I bought shares in sterling last year and just took whatever rate was calculated by the stockbroker. This is a potentially far more significant cost than the stockbrokers' commission.


Has anyone researched it?



Brendan


----------



## strmin (10 Jun 2011)

FX costs depends on the broker. I pay $2.5 commission regardless of the amount exchanged. Plus 0.0002 spread. So for me, its totally insignificant.


----------



## Chris (10 Jun 2011)

Yes, fx costs can be significant. What I have done with the two UK based equities I own is buy them on a Euro zone exchange. In my case the two companies I own are both traded in Frankfurt and Euronext. But you do need to look at the daily volume as some shares can be very illiquid.

_strmin_, would you mind sharing who you use for fx, that amount sounds very good.


----------



## strmin (10 Jun 2011)

Interactive Brokers


----------



## lyonsa3 (10 Jun 2011)

I'm also in the same boat. I recently bought sterling shares. When I checked in my portfolio I noticed they were about 3% down straight away. I know there are trading charges and stamp duty but to be down over 3% shows the money they are making on the FX. 
Are there any online brokers that allow you to hold funds in euro, sterling and us dollar at the same time. For example, if you sell us shares the funds would be deposited in a dollar account and they could be used to purchase future us stocks. this would get rid of the costs of FX comission and the spread. Likewise for euro and sterling stocks.


----------



## Chris (10 Jun 2011)

lyonsa3 said:


> I'm also in the same boat. I recently bought sterling shares. When I checked in my portfolio I noticed they were about 3% down straight away. I know there are trading charges and stamp duty but to be down over 3% shows the money they are making on the FX.
> Are there any online brokers that allow you to hold funds in euro, sterling and us dollar at the same time. For example, if you sell us shares the funds would be deposited in a dollar account and they could be used to purchase future us stocks. this would get rid of the costs of FX comission and the spread. Likewise for euro and sterling stocks.



One of the brokers I use is Keytrade. I receive regular dividends in US$ and C$, which I can keep in my investment account. I let these build up over time in order to purchase more shares and avoid fx costs. However, I do not receive any interest on this money.


----------



## PMU (10 Jun 2011)

Brendan Burgess said:


> This is a very significant figure. It may be lower for bank transfers and stockbrokers.

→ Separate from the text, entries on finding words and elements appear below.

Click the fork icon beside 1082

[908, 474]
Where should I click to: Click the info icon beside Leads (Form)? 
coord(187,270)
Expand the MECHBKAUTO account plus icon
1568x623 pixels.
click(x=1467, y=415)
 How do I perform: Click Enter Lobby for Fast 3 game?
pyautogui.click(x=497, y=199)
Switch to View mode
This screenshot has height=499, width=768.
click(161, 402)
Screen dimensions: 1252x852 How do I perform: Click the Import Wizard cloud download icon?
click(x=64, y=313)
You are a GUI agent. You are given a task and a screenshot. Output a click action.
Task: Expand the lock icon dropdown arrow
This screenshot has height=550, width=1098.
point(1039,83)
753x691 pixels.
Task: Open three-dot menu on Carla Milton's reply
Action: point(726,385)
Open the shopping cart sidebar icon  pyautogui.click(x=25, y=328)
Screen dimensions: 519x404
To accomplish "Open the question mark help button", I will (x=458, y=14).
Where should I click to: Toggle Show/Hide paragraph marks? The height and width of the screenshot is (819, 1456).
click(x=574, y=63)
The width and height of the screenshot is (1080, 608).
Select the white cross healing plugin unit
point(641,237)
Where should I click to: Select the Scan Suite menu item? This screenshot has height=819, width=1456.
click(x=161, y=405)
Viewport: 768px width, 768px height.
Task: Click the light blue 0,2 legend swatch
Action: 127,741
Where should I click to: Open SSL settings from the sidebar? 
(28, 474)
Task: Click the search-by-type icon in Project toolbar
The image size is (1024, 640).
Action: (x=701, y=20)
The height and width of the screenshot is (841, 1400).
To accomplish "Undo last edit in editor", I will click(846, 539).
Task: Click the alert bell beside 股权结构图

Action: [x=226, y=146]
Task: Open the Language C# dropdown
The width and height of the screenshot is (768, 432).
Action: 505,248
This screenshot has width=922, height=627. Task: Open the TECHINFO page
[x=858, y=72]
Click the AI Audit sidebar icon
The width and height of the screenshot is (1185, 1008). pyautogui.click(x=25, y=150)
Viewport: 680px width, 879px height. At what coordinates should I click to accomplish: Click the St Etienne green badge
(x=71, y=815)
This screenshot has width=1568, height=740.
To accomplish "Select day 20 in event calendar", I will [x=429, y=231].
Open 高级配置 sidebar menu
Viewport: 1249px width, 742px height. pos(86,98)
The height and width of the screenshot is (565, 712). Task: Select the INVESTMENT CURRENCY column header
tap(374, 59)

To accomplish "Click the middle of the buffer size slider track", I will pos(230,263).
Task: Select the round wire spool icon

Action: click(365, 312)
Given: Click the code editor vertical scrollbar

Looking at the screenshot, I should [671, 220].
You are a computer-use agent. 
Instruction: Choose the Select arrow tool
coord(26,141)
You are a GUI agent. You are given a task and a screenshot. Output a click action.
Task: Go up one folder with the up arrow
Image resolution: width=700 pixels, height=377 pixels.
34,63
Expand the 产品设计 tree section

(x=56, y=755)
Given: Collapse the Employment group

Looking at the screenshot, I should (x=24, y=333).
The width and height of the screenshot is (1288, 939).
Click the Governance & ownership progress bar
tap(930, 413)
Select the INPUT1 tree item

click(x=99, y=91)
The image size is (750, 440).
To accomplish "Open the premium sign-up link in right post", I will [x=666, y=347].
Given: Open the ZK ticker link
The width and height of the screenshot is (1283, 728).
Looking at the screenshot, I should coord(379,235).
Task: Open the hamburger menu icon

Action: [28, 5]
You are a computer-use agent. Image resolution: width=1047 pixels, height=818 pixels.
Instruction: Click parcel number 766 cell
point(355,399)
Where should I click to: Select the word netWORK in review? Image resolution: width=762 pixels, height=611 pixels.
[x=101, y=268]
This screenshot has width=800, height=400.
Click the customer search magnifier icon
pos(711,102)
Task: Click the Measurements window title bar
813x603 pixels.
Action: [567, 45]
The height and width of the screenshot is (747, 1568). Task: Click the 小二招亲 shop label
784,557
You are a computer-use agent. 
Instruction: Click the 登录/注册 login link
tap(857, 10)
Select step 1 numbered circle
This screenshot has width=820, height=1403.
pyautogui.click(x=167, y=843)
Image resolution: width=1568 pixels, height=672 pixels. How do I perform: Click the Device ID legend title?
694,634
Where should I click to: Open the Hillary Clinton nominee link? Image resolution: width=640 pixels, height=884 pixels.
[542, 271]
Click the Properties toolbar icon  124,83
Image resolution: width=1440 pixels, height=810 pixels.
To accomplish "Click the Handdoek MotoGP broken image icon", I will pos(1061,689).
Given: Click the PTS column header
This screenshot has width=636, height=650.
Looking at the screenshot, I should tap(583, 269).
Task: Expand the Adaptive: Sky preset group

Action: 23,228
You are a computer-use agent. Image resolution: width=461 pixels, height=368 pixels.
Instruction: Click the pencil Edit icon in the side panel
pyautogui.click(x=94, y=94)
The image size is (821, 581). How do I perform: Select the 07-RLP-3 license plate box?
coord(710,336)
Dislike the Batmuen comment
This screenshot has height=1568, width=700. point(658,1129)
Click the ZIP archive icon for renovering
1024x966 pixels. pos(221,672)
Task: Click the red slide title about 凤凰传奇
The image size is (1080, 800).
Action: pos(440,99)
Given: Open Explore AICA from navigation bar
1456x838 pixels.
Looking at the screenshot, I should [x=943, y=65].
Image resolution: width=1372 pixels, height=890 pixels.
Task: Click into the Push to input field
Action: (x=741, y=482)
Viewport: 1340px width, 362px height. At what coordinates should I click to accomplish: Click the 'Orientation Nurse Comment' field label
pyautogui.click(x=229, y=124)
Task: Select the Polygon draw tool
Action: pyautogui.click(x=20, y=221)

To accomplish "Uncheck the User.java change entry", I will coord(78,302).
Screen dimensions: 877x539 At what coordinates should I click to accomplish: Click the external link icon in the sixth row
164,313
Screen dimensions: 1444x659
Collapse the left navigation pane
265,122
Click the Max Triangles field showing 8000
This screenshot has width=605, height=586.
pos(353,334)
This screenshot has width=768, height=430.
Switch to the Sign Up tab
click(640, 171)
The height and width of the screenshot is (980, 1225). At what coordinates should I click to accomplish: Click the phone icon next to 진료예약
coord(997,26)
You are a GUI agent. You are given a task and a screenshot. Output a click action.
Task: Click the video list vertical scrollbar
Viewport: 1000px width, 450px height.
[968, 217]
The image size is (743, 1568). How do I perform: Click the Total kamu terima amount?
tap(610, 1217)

 There should be no FX costs as your broker should charge you the spot rate or the mid rate on the day, or the next day. This will be in their term & conditions. If you think your broker is ripping you off you can always compare their exchange rate vs the reference rate on the ECB’s web site http://sdw.ecb.europa.eu/home.do.  If you buy the foreign currency yourself, i.e. pay retail rates and also a service charge, this will seriously negatively impact your return.  
  The issue is not primarily FX costs but the additional risk you assume by buying foreign denominated shares.  Your return will be the return on the (change in price of the share) plus the return on the (change in price of the EUR vs the foreign currency).  For example, if you bought the iShares FTSE250 ETF on 1 June 2006 (at 917.5) and sold it five years (at 1,185.0) later in 1 June 2011 you would have made a 29% capital gain if you were a GBP investor.  But if you had carried out the transaction in EUR, you would not have gained anything (and would have lost due to transaction costs) as the GBP declined -28% relative to the EUR in that period (from about 0.6847 to 0.87705 GBP/EUR). 

The only way I can see to limit FX risk is a combination of position sizing and allocation between EUR and foreign shares (i.e. how much foreign exchange risk are you willing to assume).  [I know you could hedge by shorting the price in EUR of the foreign currency, but I don't know if this is either practicable or cost effective for an investor with a small portfolio.]


----------